Would you retype the whole listing exactly, leaving its pictures out?
◇ ◇ ◇ ◇ ◇ ◇ ◇
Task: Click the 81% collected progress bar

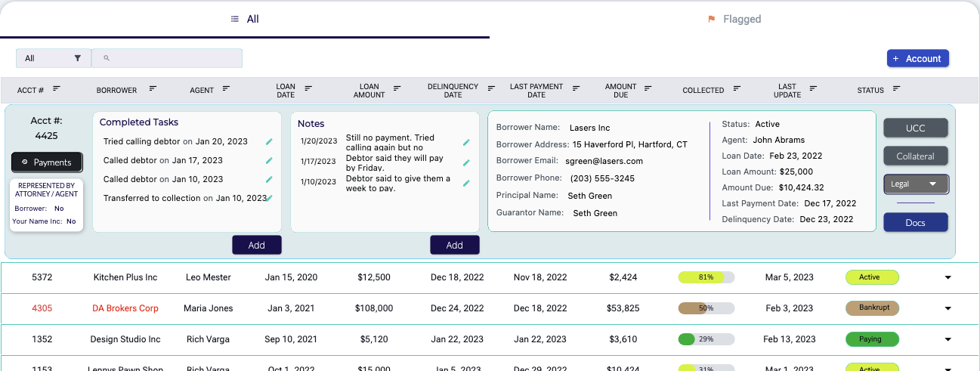Action: tap(706, 277)
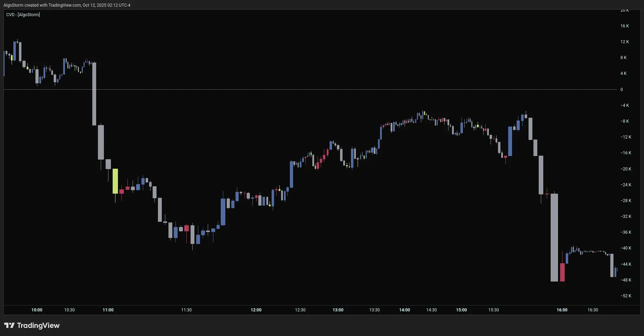This screenshot has height=336, width=644.
Task: Select the 11:00 time axis label
Action: click(108, 310)
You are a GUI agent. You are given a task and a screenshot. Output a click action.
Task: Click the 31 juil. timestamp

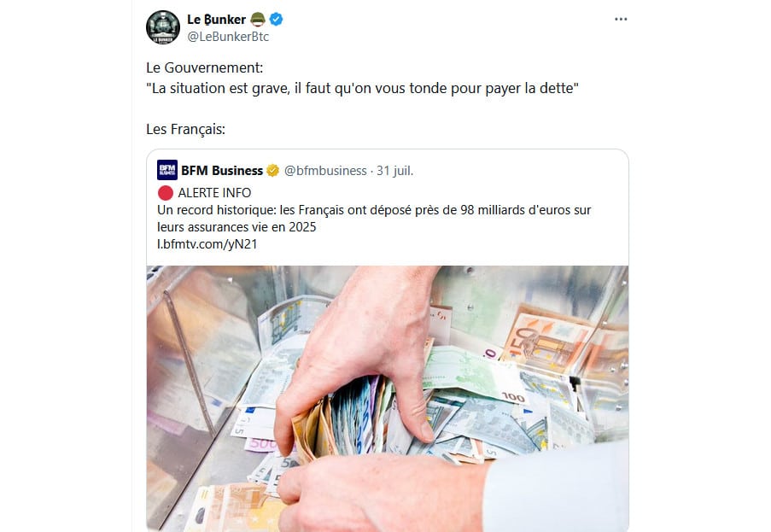point(394,171)
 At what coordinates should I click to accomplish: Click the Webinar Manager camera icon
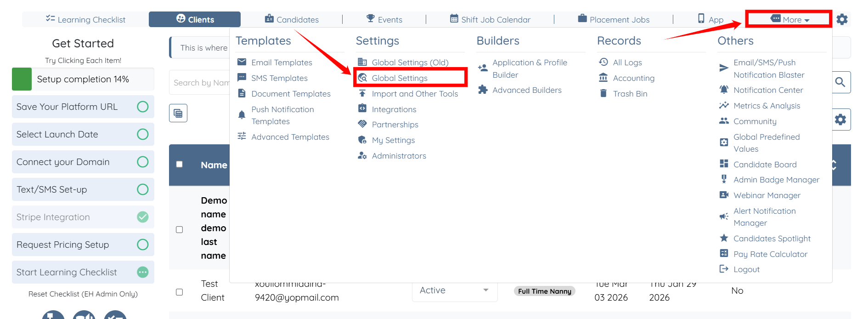coord(724,195)
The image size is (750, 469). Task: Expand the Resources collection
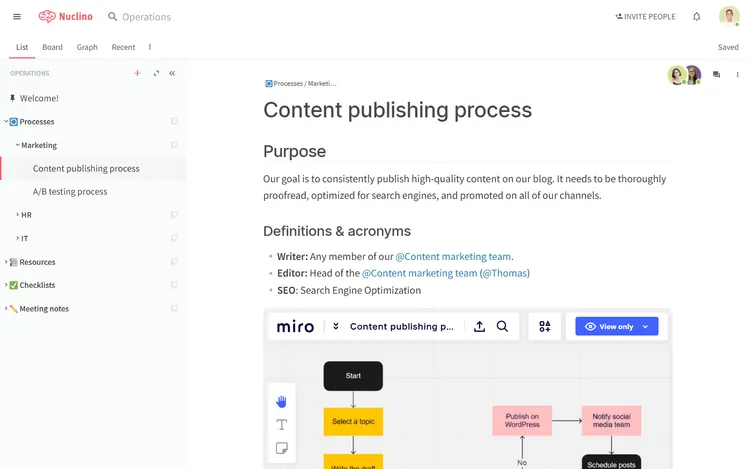6,262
◇ ◇ ◇ ◇ ◇ ◇ ◇
- _Problem solution_:
Task: Click the 81% collected progress bar

Action: tap(706, 277)
This screenshot has height=336, width=644.
Task: Select the 11:00 time axis label
Action: click(108, 310)
You are a GUI agent. You are given a task and a screenshot. Output a click action.
Task: Click the 31 juil. timestamp

point(394,171)
 At what coordinates should I click to accomplish: Click the Webinar Manager camera icon
coord(724,195)
The image size is (750, 469). Task: Expand the Resources collection
6,262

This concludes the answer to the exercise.